## Exercise requirements
Provide the records once more, identical to the original.

- - -

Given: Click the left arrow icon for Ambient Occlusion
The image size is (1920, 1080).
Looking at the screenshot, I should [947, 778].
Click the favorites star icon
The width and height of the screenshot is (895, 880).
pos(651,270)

- - -

## The completed task
Given: Click the left arrow icon for Ambient Occlusion
The image size is (1920, 1080).
Looking at the screenshot, I should [947, 778].
Click the favorites star icon
The width and height of the screenshot is (895, 880).
pos(651,270)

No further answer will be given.